━━ EXCERPTED DATA ━━

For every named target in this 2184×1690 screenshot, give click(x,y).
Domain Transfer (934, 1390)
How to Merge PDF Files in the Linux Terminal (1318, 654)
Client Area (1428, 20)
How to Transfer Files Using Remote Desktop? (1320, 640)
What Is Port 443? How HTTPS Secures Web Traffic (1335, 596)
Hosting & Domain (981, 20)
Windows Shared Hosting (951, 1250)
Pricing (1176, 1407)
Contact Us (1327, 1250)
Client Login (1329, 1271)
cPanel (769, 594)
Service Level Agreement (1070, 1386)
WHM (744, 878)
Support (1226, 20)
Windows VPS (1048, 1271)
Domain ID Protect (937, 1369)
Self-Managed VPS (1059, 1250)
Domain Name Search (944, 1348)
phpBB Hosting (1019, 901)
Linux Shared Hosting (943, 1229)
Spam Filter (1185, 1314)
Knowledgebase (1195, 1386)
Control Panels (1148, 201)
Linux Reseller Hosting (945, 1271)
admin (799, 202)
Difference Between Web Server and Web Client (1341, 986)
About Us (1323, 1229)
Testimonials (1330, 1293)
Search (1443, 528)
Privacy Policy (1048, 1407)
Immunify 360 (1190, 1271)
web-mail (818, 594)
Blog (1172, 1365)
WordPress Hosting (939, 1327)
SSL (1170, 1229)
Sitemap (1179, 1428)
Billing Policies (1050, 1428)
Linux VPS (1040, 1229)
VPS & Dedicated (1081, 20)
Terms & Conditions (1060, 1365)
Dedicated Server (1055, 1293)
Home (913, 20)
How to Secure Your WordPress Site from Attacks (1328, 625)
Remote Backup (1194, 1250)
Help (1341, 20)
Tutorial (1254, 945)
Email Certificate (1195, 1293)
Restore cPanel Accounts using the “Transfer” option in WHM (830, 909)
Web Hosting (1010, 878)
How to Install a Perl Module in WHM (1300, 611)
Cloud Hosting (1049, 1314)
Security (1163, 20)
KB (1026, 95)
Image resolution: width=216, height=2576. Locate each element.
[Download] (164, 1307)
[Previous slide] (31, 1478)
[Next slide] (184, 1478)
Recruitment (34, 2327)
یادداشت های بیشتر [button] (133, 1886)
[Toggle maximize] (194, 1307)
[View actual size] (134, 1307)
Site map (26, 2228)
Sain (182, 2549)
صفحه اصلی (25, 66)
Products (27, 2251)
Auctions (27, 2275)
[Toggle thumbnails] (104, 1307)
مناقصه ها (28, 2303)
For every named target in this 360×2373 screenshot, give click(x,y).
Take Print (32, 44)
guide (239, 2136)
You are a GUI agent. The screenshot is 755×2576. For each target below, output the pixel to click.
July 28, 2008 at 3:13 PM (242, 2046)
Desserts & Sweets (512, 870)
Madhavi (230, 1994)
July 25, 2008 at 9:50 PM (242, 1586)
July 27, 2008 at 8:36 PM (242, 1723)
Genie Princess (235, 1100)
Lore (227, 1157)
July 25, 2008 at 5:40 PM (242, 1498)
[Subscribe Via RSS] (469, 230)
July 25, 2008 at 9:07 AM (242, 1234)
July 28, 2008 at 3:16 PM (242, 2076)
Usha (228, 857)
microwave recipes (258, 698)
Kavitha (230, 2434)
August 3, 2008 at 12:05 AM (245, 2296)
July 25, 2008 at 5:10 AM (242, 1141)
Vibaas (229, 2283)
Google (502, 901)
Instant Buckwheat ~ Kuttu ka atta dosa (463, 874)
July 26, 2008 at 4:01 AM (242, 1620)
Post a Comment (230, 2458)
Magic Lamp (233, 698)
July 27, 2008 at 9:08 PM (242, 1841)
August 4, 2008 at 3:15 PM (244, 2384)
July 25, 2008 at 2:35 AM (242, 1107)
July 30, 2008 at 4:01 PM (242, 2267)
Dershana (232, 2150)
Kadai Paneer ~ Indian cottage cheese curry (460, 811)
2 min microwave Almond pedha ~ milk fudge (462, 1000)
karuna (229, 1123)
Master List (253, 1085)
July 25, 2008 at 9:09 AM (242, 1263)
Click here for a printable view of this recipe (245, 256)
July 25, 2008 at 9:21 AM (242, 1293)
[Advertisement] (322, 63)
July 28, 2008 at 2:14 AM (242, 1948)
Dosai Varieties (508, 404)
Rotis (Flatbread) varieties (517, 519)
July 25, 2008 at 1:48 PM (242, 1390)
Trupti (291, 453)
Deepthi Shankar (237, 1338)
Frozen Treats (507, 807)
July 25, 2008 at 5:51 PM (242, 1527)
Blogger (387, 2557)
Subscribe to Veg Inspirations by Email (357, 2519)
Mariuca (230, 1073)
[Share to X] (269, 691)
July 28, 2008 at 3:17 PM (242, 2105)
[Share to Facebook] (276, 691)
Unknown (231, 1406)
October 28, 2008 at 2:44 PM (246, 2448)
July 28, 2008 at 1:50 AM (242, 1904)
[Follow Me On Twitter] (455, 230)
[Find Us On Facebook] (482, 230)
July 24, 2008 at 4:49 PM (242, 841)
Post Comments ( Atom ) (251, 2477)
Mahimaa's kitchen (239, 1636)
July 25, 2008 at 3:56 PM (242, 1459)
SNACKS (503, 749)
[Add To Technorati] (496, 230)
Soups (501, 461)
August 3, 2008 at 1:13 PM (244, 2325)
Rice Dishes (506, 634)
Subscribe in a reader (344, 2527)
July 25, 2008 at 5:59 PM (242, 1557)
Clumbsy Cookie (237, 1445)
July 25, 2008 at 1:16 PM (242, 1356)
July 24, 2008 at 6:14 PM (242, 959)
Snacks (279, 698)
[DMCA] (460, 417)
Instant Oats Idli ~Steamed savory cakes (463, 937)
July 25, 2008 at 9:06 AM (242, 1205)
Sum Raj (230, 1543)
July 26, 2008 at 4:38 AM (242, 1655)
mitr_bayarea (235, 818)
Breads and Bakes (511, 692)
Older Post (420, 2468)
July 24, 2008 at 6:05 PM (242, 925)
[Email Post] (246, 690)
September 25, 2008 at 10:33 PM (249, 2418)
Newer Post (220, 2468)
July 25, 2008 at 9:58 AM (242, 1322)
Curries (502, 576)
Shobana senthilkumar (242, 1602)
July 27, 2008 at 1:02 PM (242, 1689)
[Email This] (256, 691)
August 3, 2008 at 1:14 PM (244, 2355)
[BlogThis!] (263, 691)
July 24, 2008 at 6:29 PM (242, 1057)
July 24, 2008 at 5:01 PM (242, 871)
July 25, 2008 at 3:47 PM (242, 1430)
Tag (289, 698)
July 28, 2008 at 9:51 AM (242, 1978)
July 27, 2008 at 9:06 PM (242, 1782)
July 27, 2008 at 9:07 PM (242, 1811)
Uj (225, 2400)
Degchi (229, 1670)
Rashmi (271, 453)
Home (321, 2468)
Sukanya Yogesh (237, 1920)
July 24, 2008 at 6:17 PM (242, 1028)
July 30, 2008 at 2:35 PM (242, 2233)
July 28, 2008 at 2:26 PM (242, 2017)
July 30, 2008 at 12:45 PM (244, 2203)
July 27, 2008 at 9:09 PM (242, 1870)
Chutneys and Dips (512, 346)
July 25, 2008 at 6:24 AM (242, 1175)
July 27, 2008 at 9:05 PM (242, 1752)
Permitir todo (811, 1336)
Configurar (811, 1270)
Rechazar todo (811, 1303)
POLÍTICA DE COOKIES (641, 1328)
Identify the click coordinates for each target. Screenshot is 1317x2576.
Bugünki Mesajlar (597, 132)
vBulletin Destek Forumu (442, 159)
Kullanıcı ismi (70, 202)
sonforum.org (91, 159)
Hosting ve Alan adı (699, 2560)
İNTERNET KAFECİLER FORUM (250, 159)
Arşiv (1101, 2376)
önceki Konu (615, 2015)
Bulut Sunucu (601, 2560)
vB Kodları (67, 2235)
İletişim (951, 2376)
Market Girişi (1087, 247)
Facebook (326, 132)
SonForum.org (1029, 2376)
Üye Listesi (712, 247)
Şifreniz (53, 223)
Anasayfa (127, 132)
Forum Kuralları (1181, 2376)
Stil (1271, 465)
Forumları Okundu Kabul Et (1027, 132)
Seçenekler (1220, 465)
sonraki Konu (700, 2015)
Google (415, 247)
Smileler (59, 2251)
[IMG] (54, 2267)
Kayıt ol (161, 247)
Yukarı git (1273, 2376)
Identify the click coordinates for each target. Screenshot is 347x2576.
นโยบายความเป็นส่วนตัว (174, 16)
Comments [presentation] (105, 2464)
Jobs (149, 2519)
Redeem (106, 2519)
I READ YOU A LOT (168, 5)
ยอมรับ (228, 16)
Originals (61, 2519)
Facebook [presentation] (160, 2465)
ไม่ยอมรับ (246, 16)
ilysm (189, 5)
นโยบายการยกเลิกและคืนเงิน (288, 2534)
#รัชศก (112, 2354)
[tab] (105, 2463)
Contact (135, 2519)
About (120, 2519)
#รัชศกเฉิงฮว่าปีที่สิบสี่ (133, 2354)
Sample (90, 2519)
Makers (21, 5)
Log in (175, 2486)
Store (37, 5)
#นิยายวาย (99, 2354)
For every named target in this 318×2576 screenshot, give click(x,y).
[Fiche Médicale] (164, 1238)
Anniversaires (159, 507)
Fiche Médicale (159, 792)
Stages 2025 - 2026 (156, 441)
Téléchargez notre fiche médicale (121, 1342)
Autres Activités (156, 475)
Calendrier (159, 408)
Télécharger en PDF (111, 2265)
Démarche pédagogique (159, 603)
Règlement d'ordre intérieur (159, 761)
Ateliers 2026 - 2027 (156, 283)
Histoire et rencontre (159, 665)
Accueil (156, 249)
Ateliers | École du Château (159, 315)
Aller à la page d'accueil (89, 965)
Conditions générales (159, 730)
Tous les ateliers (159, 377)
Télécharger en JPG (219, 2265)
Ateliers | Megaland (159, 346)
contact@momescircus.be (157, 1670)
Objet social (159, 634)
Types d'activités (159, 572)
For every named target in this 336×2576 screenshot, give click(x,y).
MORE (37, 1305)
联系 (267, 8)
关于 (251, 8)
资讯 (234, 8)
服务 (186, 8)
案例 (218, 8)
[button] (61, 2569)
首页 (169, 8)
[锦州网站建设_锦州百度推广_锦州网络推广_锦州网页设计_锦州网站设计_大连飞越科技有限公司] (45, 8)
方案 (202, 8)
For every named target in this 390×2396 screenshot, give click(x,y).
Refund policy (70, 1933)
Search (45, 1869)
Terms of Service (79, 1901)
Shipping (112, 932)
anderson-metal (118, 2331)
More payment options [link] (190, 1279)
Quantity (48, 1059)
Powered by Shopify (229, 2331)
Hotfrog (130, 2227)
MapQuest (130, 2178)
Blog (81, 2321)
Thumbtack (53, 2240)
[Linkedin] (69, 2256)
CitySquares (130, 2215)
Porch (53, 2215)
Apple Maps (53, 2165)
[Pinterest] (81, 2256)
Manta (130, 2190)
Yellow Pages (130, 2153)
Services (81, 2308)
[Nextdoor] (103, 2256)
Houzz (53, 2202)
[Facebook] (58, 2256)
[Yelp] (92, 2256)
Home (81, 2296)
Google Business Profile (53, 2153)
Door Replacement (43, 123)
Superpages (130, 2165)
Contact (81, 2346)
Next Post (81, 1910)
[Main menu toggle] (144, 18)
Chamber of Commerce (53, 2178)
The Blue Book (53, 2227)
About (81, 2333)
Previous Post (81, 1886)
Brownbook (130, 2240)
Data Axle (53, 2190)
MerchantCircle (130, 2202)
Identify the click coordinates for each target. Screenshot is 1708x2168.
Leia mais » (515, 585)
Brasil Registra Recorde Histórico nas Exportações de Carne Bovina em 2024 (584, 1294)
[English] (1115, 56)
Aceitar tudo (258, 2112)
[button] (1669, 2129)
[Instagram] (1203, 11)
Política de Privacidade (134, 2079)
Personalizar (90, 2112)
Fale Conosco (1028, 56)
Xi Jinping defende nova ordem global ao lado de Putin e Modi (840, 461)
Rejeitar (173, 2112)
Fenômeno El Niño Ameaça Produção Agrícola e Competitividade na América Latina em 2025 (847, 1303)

━━━

• [TASK DETAILS] Please, from the material above, copy only the lines from the line with "Immunify 360 (1190, 1271)" up to and including the line with "July 28, 2008 at 3:13 PM (242, 2046)", exactly as written.

• [YOUR SOLUTION]
Immunify 360 (1190, 1271)
web-mail (818, 594)
Blog (1172, 1365)
WordPress Hosting (939, 1327)
SSL (1170, 1229)
Sitemap (1179, 1428)
Billing Policies (1050, 1428)
Linux VPS (1040, 1229)
VPS & Dedicated (1081, 20)
Terms & Conditions (1060, 1365)
Dedicated Server (1055, 1293)
Home (913, 20)
How to Secure Your WordPress Site from Attacks (1328, 625)
Remote Backup (1194, 1250)
Help (1341, 20)
Tutorial (1254, 945)
Email Certificate (1195, 1293)
Restore cPanel Accounts using the “Transfer” option in WHM (830, 909)
Web Hosting (1010, 878)
How to Install a Perl Module in WHM (1300, 611)
Cloud Hosting (1049, 1314)
Security (1163, 20)
KB (1026, 95)
Image resolution: width=216, height=2576. Locate each element.
[Download] (164, 1307)
[Previous slide] (31, 1478)
[Next slide] (184, 1478)
Recruitment (34, 2327)
یادداشت های بیشتر [button] (133, 1886)
[Toggle maximize] (194, 1307)
[View actual size] (134, 1307)
Site map (26, 2228)
Sain (182, 2549)
صفحه اصلی (25, 66)
Products (27, 2251)
Auctions (27, 2275)
[Toggle thumbnails] (104, 1307)
مناقصه ها (28, 2303)
For every named target in this 360×2373 screenshot, give click(x,y).
Take Print (32, 44)
guide (239, 2136)
You are a GUI agent. The screenshot is 755×2576. For each target below, output the pixel to click.
July 28, 2008 at 3:13 PM (242, 2046)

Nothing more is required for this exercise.